X Cinch Chest Tie Tutorial

This is an ideal tie for beginners, using only a larks head to start, reverse tensions at the rear, cinches at the front and a half hitch to finish. It is a decorational tie, but it allows you to practice tension and cinches. The arms in front position is often more comfortable than having the hands tied behind the back and can usually be sustained for longer periods of time. Feel free to use half hitches at the rear to lock your wraps in place as you go if you are struggling with the tension. There are variants of this tie you can play with by creating weaves where the ropes cross and by adding another x-formation on the arms. Why not have a go at adapting this tie and see what you can come up with? This tie in its present form is NOT suitable for suspension.

  • Place the bight of the rope at the centre of the back and take the running end over the right shoulder, across the body diagonally and create a larks head at the rear. (Pass the running end through the bight)

  • Create a reverse tension by taking the running end back on itself and follow the line of the first rope from the bottom of the left arm to the top of the right arm.

  • Create a reverse tension at the rear and take the running end down towards the bottom of the right arm, across the body to the top of the left arm.

  • Create a reverse tension at the rear. I've not photographed the remaining steps at the rear since I just continued to create reverse tensions. You can secure each wrap using a friction of your choice if you'd prefer, I just kept it simple and used this tie as an exercise in maintaining tension.

  • Take your running end up to the top of the left arm and follow the line of the previous wrap diagonally across the body to the lower right arm. You may want to weave where the wraps cross in the centre if you prefer.

  • Create a reverse tension at the rear and pass the rope high up under the right arm, but be very careful not to tug at the armpit area and exit below the top wrap as shown. Take the running end over the top wrap, keeping the wrap as flat as you can and pass the rope back under the right arm, again being careful of the armpit area. Take your running end to the rear where you've guessed it...create a reverse friction.

  • I chose to then create the next cinch on the lower right wrap purely for speed of tying and for aesthetics at the rear. (Feel free to tie the next cinch on the left hand top wrap if you'd prefer). Pass the rope under the right arm and exit the rope below the bottom wrap.

  • Pass the rope over the lower right hand wrap and pass it back under the arm. Take the rope straight across the back to the left arm. Pass the rope under the left arm and exit underneath the top wrap. Again, be very careful around the armpit area.

  • Create your cinches for the left upper and lower wrap in the same way as you did for the right hand side.

  • Once you have completed all four cinches, create a reverse tension at the rear and then pass the running end back under the left arm below the left lower cinch, across the body between the arms and the body and exit between the wrists.

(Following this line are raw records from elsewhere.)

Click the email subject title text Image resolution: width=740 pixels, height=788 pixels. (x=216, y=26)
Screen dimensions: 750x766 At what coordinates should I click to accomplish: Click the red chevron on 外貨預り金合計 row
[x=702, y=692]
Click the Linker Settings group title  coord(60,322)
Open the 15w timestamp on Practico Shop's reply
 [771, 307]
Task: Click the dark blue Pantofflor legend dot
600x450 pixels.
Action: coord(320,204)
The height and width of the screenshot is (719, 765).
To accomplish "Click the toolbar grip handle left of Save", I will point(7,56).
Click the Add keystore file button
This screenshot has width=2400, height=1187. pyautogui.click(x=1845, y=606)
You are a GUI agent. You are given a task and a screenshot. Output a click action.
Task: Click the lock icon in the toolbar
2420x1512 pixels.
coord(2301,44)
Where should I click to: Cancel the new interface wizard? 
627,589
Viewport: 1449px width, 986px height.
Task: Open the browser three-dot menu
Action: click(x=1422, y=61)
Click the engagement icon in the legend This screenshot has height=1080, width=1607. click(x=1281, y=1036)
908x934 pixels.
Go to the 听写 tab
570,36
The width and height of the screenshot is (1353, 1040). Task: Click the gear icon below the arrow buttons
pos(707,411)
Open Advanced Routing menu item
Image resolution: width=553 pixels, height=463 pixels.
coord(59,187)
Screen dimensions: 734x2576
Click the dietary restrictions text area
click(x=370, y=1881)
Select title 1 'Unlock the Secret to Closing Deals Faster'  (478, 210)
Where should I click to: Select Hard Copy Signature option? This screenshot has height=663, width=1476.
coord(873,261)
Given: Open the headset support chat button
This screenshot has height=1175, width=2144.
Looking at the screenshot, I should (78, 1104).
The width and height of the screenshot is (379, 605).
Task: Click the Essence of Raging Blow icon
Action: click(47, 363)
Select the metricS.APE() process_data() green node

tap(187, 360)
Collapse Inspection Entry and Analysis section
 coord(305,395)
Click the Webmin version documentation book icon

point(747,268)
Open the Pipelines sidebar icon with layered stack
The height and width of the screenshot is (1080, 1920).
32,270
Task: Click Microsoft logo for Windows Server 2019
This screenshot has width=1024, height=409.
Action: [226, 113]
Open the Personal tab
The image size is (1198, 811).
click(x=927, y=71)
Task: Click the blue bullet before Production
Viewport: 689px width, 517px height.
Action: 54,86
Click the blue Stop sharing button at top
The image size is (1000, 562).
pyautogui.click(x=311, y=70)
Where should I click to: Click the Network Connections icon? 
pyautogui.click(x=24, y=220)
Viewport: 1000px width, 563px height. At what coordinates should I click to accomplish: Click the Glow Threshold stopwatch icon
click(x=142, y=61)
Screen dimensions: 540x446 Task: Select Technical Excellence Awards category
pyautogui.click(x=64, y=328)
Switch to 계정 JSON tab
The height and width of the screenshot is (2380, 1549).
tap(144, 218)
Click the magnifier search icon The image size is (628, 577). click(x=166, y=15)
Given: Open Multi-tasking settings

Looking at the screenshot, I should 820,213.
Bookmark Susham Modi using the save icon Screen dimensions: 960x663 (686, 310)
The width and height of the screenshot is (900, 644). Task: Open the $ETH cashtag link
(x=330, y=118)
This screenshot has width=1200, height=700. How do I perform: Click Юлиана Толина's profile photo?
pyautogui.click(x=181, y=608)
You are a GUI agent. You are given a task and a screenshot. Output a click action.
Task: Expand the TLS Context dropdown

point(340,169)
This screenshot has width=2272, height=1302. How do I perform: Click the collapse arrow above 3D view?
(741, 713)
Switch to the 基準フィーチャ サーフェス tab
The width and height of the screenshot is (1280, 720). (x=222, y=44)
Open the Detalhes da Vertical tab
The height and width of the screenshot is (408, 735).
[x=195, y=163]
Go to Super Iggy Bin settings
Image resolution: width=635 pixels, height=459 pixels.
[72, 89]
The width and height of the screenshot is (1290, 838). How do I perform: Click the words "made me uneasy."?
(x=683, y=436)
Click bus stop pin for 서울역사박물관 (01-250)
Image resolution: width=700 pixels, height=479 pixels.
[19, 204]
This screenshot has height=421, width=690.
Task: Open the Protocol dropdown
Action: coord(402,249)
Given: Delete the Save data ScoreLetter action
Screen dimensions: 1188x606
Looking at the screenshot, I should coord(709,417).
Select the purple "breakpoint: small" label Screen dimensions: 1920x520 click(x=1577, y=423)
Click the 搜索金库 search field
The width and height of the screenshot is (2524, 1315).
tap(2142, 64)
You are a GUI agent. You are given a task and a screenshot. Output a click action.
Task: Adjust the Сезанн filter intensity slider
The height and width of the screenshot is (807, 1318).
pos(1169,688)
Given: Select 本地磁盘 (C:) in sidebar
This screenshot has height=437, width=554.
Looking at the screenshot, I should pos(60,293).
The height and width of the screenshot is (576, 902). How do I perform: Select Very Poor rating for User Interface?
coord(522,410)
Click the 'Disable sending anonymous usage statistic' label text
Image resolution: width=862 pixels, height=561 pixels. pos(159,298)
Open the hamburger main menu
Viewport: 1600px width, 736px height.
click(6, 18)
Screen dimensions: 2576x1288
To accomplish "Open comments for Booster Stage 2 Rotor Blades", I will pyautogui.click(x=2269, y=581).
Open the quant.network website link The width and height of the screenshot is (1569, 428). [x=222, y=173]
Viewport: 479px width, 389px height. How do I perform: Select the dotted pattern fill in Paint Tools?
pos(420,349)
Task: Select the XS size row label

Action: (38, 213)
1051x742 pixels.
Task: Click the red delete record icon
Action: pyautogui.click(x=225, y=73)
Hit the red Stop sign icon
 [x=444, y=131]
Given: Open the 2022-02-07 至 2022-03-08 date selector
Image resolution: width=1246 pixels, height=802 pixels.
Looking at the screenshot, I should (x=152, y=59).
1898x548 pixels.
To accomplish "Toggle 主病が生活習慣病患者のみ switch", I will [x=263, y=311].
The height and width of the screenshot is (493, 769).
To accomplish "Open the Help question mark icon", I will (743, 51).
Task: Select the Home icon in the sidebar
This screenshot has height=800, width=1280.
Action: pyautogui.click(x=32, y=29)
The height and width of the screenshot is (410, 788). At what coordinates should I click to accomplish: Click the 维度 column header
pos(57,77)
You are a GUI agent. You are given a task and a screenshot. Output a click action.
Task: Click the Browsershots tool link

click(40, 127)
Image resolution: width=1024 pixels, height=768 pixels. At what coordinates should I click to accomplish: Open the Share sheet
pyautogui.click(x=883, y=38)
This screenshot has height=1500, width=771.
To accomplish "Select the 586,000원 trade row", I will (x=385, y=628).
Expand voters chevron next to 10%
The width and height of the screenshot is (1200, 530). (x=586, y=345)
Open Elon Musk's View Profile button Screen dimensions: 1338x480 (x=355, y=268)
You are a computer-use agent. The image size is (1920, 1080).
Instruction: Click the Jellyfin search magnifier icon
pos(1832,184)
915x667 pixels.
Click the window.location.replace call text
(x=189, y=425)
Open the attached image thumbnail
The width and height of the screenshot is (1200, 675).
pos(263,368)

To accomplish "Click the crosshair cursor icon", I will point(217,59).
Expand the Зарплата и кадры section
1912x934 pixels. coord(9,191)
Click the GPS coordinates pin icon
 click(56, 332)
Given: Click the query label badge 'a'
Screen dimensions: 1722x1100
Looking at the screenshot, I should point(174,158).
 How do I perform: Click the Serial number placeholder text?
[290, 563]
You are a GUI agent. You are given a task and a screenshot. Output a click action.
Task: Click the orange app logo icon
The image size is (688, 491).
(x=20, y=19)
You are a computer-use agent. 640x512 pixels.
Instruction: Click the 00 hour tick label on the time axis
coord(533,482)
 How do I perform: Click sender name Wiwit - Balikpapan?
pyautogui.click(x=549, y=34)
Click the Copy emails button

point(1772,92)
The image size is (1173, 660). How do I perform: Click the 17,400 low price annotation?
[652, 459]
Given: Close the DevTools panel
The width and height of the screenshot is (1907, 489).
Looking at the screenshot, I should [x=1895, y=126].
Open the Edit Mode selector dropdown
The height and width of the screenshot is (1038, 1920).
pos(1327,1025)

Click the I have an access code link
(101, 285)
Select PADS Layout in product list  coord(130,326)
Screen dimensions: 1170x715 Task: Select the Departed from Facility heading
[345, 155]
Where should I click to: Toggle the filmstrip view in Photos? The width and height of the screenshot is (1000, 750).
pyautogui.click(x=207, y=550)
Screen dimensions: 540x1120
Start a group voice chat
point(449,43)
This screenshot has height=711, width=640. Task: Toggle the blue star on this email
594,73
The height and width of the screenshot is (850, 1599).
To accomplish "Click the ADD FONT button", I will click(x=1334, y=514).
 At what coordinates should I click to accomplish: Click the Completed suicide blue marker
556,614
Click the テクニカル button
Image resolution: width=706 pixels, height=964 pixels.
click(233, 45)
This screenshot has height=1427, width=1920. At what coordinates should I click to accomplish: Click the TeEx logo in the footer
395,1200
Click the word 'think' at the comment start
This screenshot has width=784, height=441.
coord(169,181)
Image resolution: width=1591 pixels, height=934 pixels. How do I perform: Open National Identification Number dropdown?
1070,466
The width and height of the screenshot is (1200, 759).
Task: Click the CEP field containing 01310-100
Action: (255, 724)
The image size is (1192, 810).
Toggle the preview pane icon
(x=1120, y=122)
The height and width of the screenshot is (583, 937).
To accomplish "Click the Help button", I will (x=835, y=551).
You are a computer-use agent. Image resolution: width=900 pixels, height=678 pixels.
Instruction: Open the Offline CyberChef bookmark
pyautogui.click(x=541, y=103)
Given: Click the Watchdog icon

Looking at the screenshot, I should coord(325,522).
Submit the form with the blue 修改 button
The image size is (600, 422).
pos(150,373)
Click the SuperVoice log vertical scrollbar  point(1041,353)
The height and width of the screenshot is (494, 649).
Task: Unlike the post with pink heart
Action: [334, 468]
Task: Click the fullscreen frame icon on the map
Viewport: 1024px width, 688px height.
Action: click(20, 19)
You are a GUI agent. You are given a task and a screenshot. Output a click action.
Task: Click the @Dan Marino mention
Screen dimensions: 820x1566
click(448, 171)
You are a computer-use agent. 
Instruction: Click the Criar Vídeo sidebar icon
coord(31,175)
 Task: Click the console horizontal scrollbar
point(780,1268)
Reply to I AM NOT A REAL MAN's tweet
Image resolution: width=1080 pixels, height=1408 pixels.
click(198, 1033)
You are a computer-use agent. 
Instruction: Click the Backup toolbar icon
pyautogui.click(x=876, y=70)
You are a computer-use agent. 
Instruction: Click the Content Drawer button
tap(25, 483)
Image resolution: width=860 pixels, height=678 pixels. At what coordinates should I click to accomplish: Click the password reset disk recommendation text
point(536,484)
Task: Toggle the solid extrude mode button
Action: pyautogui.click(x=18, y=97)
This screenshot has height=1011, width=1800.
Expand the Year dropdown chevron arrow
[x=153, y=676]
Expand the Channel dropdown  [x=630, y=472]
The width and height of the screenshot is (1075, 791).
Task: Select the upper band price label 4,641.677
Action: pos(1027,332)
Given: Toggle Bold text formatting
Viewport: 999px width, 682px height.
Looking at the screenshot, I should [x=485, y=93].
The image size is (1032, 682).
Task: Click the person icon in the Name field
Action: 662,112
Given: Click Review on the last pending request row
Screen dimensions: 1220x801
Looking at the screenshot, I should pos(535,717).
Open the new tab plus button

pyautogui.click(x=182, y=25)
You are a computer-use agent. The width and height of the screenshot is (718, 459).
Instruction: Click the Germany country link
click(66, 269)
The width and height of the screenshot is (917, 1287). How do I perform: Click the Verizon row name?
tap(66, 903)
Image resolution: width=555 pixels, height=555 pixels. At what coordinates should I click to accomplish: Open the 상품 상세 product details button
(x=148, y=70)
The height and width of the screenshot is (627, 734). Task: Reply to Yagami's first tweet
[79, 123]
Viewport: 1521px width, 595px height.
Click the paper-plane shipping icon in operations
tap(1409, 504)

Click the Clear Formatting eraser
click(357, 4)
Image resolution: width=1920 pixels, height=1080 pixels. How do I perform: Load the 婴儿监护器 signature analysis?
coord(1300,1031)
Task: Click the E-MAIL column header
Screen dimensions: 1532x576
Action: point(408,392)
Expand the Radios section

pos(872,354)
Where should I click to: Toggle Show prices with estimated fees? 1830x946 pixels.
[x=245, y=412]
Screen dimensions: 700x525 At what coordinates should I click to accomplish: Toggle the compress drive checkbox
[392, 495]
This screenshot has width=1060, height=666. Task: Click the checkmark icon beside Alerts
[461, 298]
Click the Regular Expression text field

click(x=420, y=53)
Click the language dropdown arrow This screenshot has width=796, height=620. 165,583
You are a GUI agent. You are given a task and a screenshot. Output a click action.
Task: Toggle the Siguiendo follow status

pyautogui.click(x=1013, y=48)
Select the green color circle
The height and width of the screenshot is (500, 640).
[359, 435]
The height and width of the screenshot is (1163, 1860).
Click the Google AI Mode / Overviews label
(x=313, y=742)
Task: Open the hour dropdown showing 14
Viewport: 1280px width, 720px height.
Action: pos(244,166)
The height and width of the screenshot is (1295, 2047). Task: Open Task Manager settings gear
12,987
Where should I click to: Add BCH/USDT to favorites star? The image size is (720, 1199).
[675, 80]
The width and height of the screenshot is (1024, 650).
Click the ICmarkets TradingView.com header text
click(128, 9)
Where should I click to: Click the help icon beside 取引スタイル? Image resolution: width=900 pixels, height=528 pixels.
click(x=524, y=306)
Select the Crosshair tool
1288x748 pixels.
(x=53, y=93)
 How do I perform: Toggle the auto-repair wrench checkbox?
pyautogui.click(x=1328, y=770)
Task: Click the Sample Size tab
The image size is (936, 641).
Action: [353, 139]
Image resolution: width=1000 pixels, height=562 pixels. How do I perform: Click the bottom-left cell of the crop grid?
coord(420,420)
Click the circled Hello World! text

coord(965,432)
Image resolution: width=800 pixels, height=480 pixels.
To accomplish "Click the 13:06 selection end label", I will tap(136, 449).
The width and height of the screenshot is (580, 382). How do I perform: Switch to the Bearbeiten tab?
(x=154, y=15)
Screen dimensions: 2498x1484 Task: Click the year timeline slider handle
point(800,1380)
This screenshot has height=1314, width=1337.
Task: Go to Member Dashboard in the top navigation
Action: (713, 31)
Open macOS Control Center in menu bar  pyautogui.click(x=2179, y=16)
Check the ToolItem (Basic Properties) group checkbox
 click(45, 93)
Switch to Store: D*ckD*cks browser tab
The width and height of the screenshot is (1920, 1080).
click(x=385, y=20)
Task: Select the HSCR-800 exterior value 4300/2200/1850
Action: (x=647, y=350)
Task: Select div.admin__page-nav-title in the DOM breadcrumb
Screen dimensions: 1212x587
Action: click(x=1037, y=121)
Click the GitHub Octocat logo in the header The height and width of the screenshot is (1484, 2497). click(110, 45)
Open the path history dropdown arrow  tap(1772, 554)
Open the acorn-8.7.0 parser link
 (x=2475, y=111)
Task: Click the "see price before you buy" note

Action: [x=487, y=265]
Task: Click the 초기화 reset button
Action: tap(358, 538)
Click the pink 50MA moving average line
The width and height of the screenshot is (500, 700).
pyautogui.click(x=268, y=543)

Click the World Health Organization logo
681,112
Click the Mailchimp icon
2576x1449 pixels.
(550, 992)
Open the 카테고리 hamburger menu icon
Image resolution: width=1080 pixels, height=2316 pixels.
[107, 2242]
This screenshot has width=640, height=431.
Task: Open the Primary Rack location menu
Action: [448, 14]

  • Create a cinch from top to bottom this time, simply because you need the rope to exit at the bottom ready to take it up to the wrists.

  • Take the rope up between the body and the arms and exit to the right of the right wrist. Pass it diagonally across the hands towards the left thumb. At this stage I got my rope model to open her fists and entrap the rope in her fists. (This leaves fingers free for other ties later).

  • Take the rope across to the right thumb, and take it diagonally down to towards the left wrist. Pass it horizontally across the inner wrists and and then follow the lines you have created to form the X. You can either weave the X at the hands or cinch it from bottom to top. I preferred the cinching over the weave.

  • Pass the rope between the body and the arms and take it under the right arm, below the lower right cinch and finish your tie at the rear with a half hitch. Tidy up all your wraps, flattening them out where they may have bunched up at the cinch areas.